» **ASSIGNMENT**: What is the number of lines in this data that contain the word "will"? Give the number alone.

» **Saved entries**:
======
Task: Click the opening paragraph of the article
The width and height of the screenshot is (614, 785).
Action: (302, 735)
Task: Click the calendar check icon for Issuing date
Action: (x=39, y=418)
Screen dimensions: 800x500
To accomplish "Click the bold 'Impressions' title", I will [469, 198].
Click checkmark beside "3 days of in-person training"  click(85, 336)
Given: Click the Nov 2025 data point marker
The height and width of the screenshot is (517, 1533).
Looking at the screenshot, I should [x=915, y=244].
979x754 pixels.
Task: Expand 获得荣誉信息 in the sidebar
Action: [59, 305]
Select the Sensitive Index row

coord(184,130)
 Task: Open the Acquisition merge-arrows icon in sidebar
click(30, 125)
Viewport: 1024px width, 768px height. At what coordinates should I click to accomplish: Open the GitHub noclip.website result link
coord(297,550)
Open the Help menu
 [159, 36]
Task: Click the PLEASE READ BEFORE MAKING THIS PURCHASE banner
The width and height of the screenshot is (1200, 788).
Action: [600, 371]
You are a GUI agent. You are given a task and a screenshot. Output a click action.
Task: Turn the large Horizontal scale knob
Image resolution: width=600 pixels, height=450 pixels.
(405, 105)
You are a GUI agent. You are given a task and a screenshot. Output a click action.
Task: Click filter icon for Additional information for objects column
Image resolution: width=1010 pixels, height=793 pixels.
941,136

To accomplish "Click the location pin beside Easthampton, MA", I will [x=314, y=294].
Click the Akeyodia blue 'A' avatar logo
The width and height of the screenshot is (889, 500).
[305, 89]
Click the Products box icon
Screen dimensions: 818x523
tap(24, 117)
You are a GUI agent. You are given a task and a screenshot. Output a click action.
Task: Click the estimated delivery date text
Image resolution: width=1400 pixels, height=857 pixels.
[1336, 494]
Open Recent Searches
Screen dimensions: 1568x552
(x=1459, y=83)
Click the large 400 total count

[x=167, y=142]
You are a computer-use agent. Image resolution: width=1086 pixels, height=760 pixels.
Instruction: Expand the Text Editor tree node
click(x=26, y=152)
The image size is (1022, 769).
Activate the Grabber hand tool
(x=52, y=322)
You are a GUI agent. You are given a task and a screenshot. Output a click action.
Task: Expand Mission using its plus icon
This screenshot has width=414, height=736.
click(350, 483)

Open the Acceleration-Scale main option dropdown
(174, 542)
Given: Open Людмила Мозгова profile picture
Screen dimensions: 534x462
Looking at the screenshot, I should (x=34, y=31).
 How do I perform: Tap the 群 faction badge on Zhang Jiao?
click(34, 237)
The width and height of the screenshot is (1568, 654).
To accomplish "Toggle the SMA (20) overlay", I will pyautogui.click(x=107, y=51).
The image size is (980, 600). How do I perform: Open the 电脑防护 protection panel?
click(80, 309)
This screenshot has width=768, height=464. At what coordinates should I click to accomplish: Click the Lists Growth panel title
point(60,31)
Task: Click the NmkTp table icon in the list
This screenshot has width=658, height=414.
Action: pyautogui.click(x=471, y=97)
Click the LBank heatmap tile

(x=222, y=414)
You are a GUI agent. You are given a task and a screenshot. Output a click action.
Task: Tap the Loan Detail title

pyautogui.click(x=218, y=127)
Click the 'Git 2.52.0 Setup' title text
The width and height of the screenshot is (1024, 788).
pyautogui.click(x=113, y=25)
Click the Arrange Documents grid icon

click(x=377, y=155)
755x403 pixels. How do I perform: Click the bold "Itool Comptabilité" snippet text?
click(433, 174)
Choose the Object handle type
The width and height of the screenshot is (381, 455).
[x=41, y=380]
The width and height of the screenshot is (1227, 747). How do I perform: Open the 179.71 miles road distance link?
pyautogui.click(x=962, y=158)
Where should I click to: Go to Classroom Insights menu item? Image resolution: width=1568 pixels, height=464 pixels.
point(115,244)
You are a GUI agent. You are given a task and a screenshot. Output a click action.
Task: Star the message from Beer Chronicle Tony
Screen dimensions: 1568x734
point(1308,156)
======
» **TASK RESPONSE**: 3